Recently, a group of modders released their own Community Patch for Starfield, representing a collaboration working to improve the studio’s new IP. Creative fans have crafted mods left, right, and center since the game’s release, and that’s without official modding support from Bethesda.
In a recent interview with Eurogamer, Timothy “Halgari” Baldridge, one of the founders of the Starfield Community Patch, spoke about the efforts being put in to fix issues with the space-faring RPG. Halgari broke down how Starfield’s hindered modding potential is a bit of a sore spot and how digging around reveals game code that prepared for those features, but they aren’t there yet.

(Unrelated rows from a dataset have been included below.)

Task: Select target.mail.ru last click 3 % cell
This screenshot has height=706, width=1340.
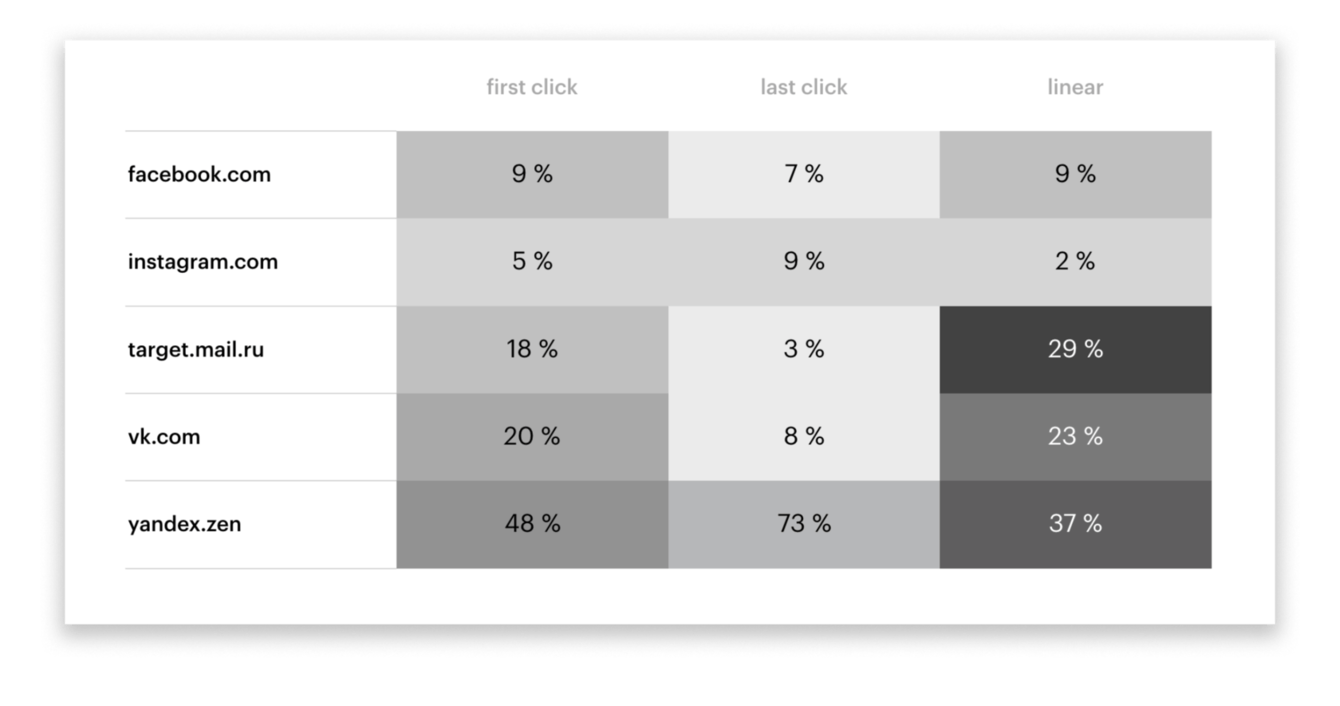Action: pyautogui.click(x=804, y=350)
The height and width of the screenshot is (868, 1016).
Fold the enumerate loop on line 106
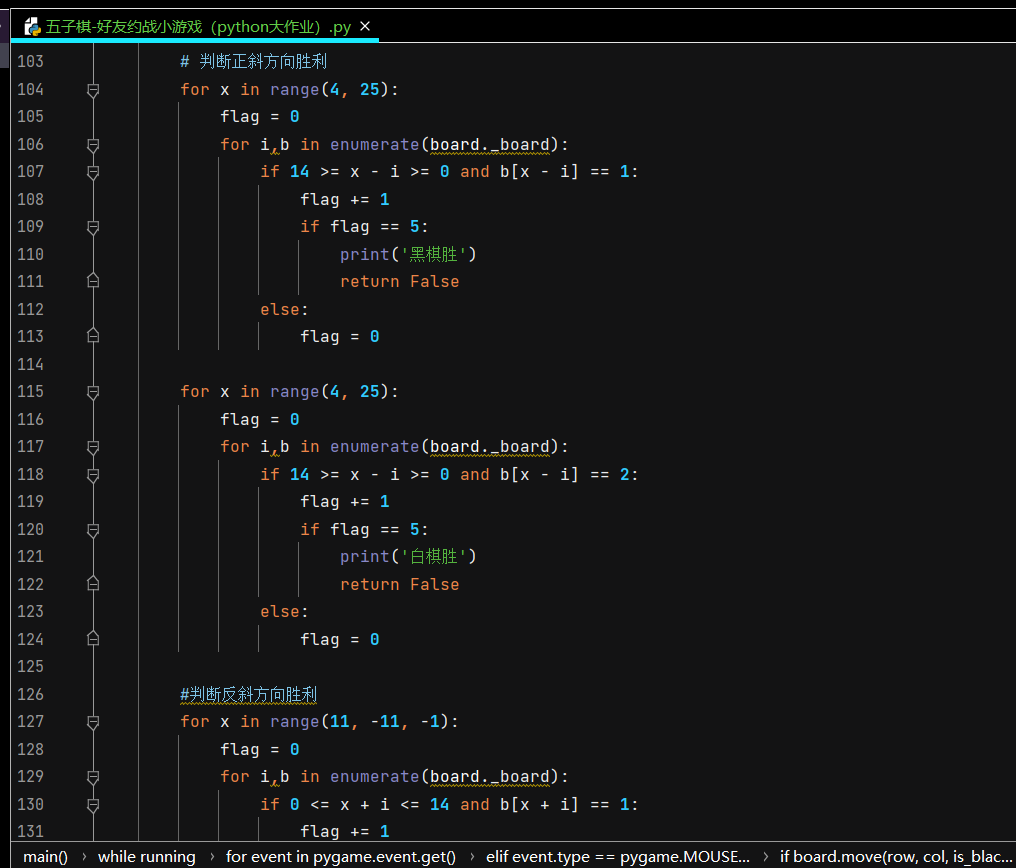pos(93,145)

It looks like a plan, according to Halgari, that Bethesda “would add modding some day” to its new IP but hasn’t yet. He goes on to say that people can mod Starfield because “we’ve modded the other games using the same engine and we know what to do.” Without Bethesda’s official creative kit, it’s a difficult task but not an impossible one.
The Bethesda community content manager Catograffi echoed this in the modding Discord, and explained why modding wasn’t given a “UX revamp” on the developer’s website when other sections were. They say mods were “dead last for priority,” and that “when the pandemic hit it was easy to put it on the back burner.”
The comment is in reference to the UX revamp mentioned, providing an explanation of the technical aspects and circumstances that led to the site’s neglected UX revamp.
“So, a ton of folks view Bethesda.net Mods every day . . . but what most modders don’t realize is, the vast majority do this in-game. And in-game, you can’t even see IDs.